化生の国の舞姫 ~生贄に捧げられたワシ、土地神に死ぬほど鍛えられた結果、知らん間に天下無双になっとった!?~

前森コウセイ

第1話 1

 ――あの日と同じ、空を覆うような紅い月が出ていた。


 ワシは巨石の上に立つ大猿を見上げる。


 ……ようやくだ。


 この日の為に、ワシは生きて来たと言っても良い。


「――小娘、ヨグ逃ゲズニ来ダナ。

 バ食ウ日ヲ楽ジミニジデダワ……」


 月光の紅を受けて、白銀の体毛を血色に染める大猿は、ワシを見つけてそう言った。


 この辺りの獣達を統べる、猩猩しょうじょう達の王。


 師匠が言うには、アレは瘴気を浴びて獣から生じた妖異なのだと言う。


 七年前――この山を縄張りにしたあの大猿は、麓にあるむらを襲った。


 始めは蓄えていた穀物倉が襲われ、やがて鳥や牛が襲われるようになった所で、奴は人々に告げたのだという。

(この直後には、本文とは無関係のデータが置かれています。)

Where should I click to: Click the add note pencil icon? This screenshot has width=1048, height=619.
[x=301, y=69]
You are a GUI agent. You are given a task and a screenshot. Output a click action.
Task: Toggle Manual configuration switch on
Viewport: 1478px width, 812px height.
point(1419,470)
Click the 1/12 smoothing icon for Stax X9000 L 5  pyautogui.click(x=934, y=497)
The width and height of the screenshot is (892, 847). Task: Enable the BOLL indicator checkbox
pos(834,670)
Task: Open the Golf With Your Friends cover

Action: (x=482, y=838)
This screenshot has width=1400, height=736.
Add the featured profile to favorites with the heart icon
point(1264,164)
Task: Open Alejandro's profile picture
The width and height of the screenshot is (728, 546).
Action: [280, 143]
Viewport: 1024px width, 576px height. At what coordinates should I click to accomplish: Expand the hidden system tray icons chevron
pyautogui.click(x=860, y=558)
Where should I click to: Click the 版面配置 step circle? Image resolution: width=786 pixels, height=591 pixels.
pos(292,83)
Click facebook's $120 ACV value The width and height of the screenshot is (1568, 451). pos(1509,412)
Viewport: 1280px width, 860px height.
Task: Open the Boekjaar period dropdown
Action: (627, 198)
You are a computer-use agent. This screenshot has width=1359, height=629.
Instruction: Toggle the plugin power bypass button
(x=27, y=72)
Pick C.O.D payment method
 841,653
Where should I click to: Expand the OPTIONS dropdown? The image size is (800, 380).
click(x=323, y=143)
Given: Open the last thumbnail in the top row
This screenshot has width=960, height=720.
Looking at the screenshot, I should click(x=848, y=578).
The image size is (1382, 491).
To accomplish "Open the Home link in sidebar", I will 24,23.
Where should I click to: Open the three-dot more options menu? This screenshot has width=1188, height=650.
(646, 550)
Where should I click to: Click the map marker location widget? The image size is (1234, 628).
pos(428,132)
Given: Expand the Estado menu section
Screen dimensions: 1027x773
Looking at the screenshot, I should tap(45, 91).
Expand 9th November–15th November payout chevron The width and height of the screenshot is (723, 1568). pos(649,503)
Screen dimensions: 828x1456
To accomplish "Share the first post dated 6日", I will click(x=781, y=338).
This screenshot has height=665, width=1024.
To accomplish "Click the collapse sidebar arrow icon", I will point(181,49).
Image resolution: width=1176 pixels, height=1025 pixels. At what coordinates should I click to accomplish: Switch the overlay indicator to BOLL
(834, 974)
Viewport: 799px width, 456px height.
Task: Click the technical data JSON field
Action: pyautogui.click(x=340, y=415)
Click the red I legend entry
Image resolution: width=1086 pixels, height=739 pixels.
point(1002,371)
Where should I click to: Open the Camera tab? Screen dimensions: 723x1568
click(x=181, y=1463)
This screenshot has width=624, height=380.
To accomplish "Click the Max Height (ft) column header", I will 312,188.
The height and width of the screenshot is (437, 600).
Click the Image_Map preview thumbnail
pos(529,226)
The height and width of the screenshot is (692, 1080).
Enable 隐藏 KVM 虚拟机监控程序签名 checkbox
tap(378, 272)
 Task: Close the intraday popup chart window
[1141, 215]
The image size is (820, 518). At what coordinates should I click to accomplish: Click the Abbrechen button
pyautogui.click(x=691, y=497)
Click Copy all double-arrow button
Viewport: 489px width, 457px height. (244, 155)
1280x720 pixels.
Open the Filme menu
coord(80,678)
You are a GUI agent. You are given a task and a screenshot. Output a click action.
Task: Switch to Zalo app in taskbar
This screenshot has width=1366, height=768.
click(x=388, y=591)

 ――年に一度、生贄を差し出せば、邑を襲わずにおいてやろう。


 そうして……親を亡くして長に引き取られていたワシは、生贄に捧げられる事になった。


 三つの頃の事だ。


 今、こうしてワシが生きているのは、師匠が助けてくれたからだ。


 ――こんな童女わらわめなど食い出がなかろう?


 拳ひとつで大猿を黙らせた師匠はそう告げて、ひとつの取引を持ちかけた。


 ――この娘が十になったら、再びこの場に立たせよう。それまでは大人しく待っているが良い。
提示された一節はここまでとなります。